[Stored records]
..........

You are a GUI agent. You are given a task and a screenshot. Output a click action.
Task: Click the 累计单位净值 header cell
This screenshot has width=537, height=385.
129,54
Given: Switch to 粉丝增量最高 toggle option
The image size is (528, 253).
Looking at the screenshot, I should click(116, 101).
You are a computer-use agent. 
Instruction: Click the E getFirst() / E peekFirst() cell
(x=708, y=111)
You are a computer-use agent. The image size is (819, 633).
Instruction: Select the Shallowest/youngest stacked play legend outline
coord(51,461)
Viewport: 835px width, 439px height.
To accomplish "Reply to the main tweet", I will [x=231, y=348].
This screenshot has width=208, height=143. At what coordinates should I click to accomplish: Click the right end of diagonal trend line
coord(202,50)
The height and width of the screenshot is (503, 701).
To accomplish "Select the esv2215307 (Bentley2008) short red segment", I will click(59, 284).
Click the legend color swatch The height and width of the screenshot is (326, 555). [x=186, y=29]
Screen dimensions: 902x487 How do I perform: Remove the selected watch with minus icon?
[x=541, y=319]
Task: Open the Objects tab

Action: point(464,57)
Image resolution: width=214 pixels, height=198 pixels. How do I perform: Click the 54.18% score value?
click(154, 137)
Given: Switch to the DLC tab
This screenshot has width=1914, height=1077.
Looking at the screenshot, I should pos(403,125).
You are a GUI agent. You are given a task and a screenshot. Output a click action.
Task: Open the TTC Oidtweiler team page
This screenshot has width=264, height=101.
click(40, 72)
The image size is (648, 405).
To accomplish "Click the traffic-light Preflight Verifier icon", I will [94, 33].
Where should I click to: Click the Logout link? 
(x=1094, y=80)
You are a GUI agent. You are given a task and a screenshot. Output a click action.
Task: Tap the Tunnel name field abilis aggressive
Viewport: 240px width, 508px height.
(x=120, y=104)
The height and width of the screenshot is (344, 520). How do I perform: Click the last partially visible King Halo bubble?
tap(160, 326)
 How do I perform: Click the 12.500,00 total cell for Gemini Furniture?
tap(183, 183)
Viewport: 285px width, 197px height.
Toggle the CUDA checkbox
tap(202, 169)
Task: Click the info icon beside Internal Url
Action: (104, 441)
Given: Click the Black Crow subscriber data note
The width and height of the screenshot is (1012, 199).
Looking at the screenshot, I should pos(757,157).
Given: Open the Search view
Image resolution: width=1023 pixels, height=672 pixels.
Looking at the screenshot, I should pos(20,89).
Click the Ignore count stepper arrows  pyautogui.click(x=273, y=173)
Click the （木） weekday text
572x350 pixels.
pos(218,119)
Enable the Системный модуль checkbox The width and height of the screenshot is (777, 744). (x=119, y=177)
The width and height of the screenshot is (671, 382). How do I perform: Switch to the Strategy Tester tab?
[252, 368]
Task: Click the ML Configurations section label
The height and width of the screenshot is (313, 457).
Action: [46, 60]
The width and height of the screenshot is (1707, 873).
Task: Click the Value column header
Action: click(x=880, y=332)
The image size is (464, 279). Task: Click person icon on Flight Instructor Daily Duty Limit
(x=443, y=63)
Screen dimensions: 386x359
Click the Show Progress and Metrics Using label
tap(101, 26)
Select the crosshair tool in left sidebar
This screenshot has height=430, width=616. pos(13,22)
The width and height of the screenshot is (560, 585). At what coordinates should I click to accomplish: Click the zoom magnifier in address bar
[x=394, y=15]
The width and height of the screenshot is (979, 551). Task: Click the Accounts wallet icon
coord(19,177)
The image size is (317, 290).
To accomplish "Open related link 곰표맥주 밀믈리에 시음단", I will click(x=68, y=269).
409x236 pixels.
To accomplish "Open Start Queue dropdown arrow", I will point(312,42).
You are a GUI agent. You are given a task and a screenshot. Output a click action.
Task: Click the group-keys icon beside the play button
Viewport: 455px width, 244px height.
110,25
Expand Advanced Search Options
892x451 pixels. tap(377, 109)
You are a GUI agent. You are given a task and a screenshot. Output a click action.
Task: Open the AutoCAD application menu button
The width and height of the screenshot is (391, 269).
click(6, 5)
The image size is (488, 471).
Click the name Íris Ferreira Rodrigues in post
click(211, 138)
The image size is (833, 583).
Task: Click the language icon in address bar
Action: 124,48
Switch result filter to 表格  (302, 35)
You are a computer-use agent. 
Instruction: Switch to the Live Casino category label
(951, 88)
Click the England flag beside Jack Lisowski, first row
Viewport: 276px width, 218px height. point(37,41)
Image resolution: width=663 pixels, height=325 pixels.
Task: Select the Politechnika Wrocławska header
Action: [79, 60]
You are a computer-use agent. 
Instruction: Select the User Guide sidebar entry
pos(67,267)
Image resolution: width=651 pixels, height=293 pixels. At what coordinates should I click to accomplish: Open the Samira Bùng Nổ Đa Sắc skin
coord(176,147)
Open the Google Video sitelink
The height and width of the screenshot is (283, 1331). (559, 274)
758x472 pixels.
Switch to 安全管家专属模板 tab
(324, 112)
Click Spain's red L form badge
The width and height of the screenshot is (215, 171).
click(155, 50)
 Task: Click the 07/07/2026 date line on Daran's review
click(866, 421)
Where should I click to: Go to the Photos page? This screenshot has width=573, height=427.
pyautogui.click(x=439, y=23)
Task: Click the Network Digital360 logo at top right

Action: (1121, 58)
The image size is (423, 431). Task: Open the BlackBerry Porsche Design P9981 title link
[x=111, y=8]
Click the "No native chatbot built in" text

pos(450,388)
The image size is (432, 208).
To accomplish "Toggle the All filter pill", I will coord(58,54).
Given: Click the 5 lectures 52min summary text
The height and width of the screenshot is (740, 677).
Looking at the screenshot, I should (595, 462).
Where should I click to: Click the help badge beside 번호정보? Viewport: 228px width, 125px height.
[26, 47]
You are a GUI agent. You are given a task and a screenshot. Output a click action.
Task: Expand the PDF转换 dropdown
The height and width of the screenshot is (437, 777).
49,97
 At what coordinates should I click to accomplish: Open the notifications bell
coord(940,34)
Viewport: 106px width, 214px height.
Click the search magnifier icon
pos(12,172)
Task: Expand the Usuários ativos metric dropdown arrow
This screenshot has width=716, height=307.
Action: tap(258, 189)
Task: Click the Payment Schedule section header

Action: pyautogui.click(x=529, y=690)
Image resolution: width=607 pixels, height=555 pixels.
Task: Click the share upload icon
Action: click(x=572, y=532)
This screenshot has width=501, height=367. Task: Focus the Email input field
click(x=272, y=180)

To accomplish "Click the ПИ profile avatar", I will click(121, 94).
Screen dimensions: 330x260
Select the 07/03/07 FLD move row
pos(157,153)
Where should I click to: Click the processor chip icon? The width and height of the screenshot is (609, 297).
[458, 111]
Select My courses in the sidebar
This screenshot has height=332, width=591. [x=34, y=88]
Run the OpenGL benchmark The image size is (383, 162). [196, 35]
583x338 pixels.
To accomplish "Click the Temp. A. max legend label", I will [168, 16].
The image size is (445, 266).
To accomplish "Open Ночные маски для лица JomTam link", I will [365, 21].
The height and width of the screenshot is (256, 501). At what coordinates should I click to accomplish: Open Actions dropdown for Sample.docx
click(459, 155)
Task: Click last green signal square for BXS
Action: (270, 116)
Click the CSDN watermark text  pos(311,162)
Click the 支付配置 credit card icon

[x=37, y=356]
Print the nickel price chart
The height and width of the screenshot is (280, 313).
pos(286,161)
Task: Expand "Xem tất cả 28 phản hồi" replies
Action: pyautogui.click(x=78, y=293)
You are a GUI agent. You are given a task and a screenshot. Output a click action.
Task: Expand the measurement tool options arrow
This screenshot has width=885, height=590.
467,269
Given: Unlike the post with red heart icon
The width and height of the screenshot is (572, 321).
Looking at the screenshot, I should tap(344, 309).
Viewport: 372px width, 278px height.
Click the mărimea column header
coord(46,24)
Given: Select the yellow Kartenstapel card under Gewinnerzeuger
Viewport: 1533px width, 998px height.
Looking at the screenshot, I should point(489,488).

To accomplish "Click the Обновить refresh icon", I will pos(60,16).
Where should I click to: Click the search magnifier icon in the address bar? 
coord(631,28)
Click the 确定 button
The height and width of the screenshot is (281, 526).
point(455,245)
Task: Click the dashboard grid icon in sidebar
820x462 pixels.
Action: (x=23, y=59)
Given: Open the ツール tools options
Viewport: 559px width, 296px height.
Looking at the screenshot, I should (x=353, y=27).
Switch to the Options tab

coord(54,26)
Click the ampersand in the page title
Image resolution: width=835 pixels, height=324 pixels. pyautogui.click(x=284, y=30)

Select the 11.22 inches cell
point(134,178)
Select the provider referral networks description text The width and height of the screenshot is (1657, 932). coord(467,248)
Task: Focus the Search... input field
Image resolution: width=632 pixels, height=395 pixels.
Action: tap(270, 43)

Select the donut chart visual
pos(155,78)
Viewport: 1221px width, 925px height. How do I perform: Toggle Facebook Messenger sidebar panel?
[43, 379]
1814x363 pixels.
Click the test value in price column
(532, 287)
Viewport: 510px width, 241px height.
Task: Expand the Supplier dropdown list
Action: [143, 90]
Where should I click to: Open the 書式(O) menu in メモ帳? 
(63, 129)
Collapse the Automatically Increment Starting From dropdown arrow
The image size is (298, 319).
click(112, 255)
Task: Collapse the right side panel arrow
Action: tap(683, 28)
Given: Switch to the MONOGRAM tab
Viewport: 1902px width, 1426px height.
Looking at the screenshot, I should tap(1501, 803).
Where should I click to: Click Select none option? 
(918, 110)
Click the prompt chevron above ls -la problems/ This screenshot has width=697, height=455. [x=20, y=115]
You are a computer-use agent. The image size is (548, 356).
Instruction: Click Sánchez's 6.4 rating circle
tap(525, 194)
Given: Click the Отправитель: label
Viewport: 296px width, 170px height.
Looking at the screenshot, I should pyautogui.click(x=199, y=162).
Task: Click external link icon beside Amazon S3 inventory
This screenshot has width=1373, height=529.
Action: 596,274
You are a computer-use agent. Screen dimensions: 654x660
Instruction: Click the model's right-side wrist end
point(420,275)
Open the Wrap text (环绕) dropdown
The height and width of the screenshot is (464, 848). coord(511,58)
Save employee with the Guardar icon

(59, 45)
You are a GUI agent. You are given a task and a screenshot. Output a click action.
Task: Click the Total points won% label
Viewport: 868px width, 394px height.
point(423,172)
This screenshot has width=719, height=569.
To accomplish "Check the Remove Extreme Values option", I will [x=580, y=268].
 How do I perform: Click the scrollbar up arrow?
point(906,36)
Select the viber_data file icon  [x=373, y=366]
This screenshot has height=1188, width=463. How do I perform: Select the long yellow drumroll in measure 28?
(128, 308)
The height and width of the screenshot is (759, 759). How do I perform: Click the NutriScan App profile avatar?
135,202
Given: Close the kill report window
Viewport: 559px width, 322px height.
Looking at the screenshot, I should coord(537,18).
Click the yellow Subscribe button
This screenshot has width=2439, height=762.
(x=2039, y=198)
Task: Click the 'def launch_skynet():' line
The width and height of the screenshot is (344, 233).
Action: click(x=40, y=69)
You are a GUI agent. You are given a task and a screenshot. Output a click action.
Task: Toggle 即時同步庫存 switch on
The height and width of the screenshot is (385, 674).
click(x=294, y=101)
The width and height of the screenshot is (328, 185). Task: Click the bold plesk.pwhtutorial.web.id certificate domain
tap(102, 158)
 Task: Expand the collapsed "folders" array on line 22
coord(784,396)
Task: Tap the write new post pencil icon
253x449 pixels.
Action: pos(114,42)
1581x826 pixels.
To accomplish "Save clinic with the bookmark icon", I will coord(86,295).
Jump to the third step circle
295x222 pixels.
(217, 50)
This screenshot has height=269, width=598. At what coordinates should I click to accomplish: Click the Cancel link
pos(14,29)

..........

Work instructions —
Starting from the line that contains "253x449 pixels.", give again every line to the last line of the data, exactly. Include nothing else.

Answer section —
253x449 pixels.
Action: pos(114,42)
1581x826 pixels.
To accomplish "Save clinic with the bookmark icon", I will coord(86,295).
Jump to the third step circle
295x222 pixels.
(217, 50)
This screenshot has height=269, width=598. At what coordinates should I click to accomplish: Click the Cancel link
pos(14,29)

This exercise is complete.